TheBurg: So, you bought this thing. What came next?
Warner: I think we’ve put about $22 million in, in the first four years. We added some things that we didn’t think we were going to—we could get by. And there are other things that we didn’t do that don’t need done. This building we’re sitting in, we call it the TMA building, which stands for Transfer, Maintenance and Administration. So, we built this bigger than we had thought. We built 23,000 square feet. We have two transfer bays.
And the reason we made it much more robust than we originally thought was because, the more we thought about it—our arrangement with the city of Harrisburg and Dauphin County is that we’re going to take your waste for the next 20 years. What happens if the main asset doesn’t function? Believe it or not, just in March, we went four days without a unit working because, well, everything seemed to go wrong for four consecutive days. But all the waste came here, the trucks dumped in the transfer building, and we transferred it all to our Lancaster waste facility.
When THA (the Harrisburg Authority) had the plant come down, they would just say, “Take your waste elsewhere.
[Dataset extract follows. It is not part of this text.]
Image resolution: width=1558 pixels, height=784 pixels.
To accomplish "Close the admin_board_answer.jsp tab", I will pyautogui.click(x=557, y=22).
We’re not open.” We, first of all, can’t do that. But, secondly, we don’t want to do that because we want that revenue. With our assets, we can manage it, so that’s why we can do that.
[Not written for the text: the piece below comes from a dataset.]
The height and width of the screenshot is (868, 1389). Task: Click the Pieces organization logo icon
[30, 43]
So, this building was $5 million. We just finished a $4 million cooling tower. We thought we could put a Band-Aid on the old tower every five years. But we just decided to abandon the cooling tower. The cooling tower here was built for like a shopping center, not a power plant. So, we put in a real cooling tower. So, now we don’t have to worry about whether, over the next 20 years, it’s going to work. Then we’ve done all this site work. We changed the entrance from Cameron Street to 19th Street. We put in a new scale house. We paved the roads, new fencing, landscaping. All that was a couple million dollars. Then, inside the plant itself, we’ve upgraded, done things to the boilers and the grates, and we’re continuing to do that. So, we’ve invested about $5 million more than we thought we would during the first four years. But now we’ve made the big investments, unless something drastic would go wrong.
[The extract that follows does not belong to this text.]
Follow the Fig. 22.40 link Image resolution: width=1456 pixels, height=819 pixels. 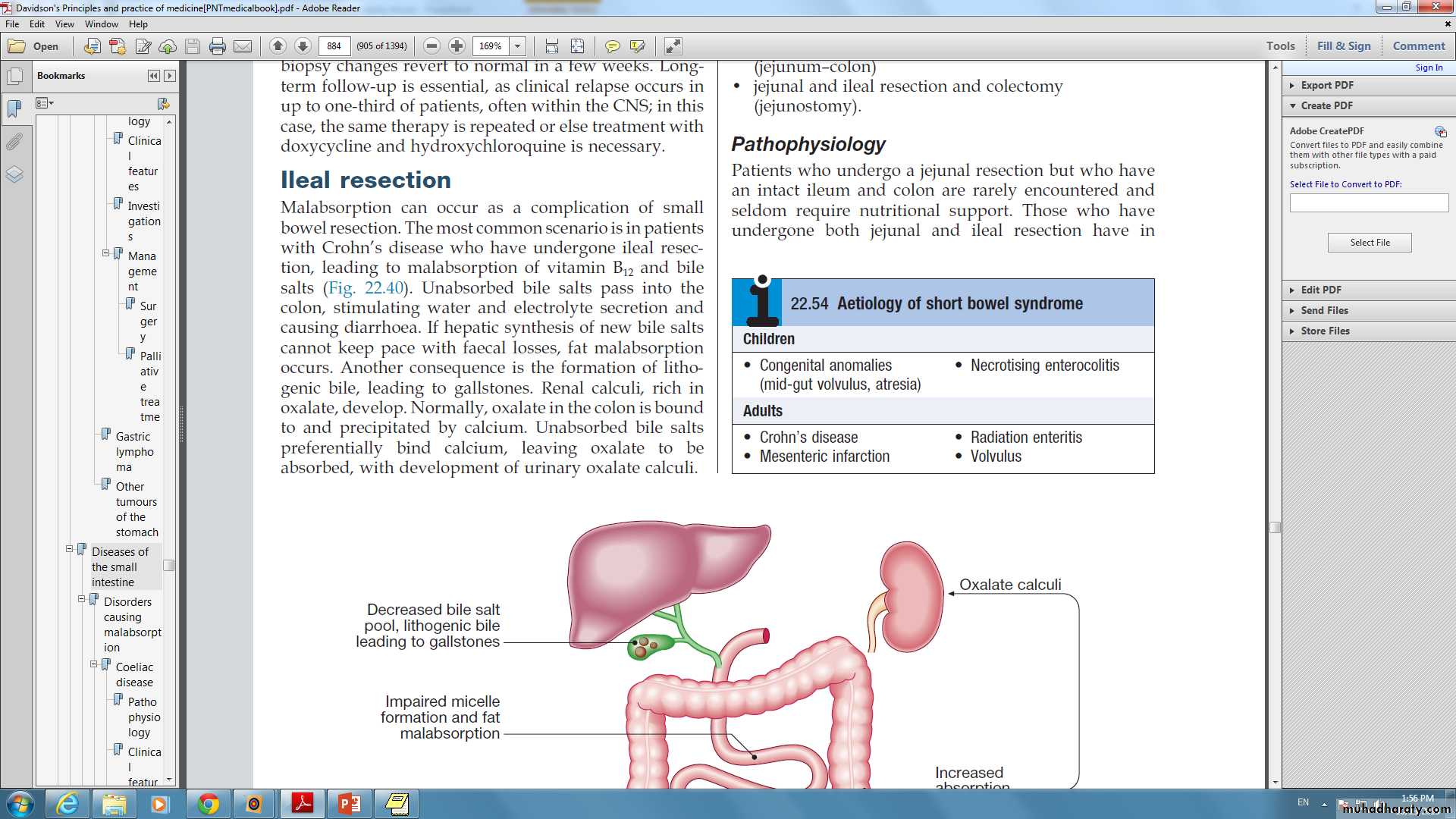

TheBurg: What does your future hold?
Warner: Getting back to here [the Harrisburg facility]—I could not be more pleased. This was not easy. This challenged our staff. Our board took a leap of faith with me driving this. I think it’s proved out.
The first four years, I think, will be the hardest. That’s when we had to do the most overhaul, prove ourselves in the community. People drive in here and drive out in 12 minutes. They use to have to wait in line for an hour and a half. So, the customer service has increased. We’ve taken this facility, which was substandard, and we’ve taken it—and I knew we could do this—we’ve put it to our standard, LCSWMA’s standard—and our standards are the best in the industry. So, we had a long way to go there. I think we’ve done well. The mayor, I think, is pretty pleased. I know that Public Works loves the service they get here. We don’t have any griping. When you get no griping, you know you’re doing things right.
With me—our board, my departure has been well planned. For years, I’ve been working with the board with timing. I think the board has made a wise move to promote from within, just like they took a little chance with me. They hired our current chief operating officer, Bob Zorbaugh. It’s his group that runs this and makes it function. We have an extremely strong executive team of six that Bob’s coming out of. He knows the business inside and out. It will take some time for people to get to know Bob, but he’ll do an excellent job. He knows what it is to make facilities function successfully.